これが分からなくなることで「自分の今いる場所は?」「今日は何月何日?」「この人はだれ?」などの症状が出て徘徊に陥るパターン。
記憶の詳細⇓
②不安やストレス
周辺環境が変化したり、慣れない場所に行ったりすると大きな不安やストレスとなり徘徊に陥るパターン。
・新しい家や環境に慣れず、前の家に戻ろうと思う。
・ストレスや恐怖心でその場所から逃れようとする。
・不安や不穏になり動き回る。
・その場所にストレスを感じ、落ち着く場所に行こうとする。
●徘徊へどう対応するべきなのか
●怒らない
特にご家族の場合は、どうしてもその行動に対して怒ってしまうかもしれません。
しかし、怒ったとしても徘徊をしてまった理由が記憶や見当識障害の影響ならばまた忘れてしまいます。

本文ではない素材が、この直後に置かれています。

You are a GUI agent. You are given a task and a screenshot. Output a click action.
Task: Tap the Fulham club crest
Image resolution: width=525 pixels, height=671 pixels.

さらに怒られたことで、そのときに感じた恐怖や嫌な気持ちだけが残り、そこに居たくない気持ちが大きくなってしまう可能性も高いです。
●理由を聞く
徘徊をする理由を聞いてあげる、耳を傾けてあげる(傾聴)
徘徊する理由があります。
でも返事が返ってくるとは限りません。答えたくても答えられないかもしれません。
それでもコミュニケーションをとることで何かのヒントになるかも。
もし理由が分かれば、その理由に沿って自分たちができることを考える。
例えば、施設入所している利用者さんが家に帰りたいと言われたら、その方が使っている部屋を自宅の部屋と少しでも似た空間作りをしてその場所で落ち着いて過ごせる部屋作りをする。
など、その理由やヒントから何かしらできることを考えることが大切だと思います。
もし何もできなったとしても、利用者さんのことが次の利用者さんのことも考えられますから。
●好きなことを提供する
一時しのぎにしかならないかもしれませんが、“お茶を出す”“カラオケに誘う”“将棋をする”などその方が好きなことや気がそれそうなことを提供することで落ち着いてもらう。
またすぐ動かれるかもしれませんが、一時的にでも落ち着てもらうことでそれがきっかけで徘徊が落ち着くきっかけにもなるかもしれません。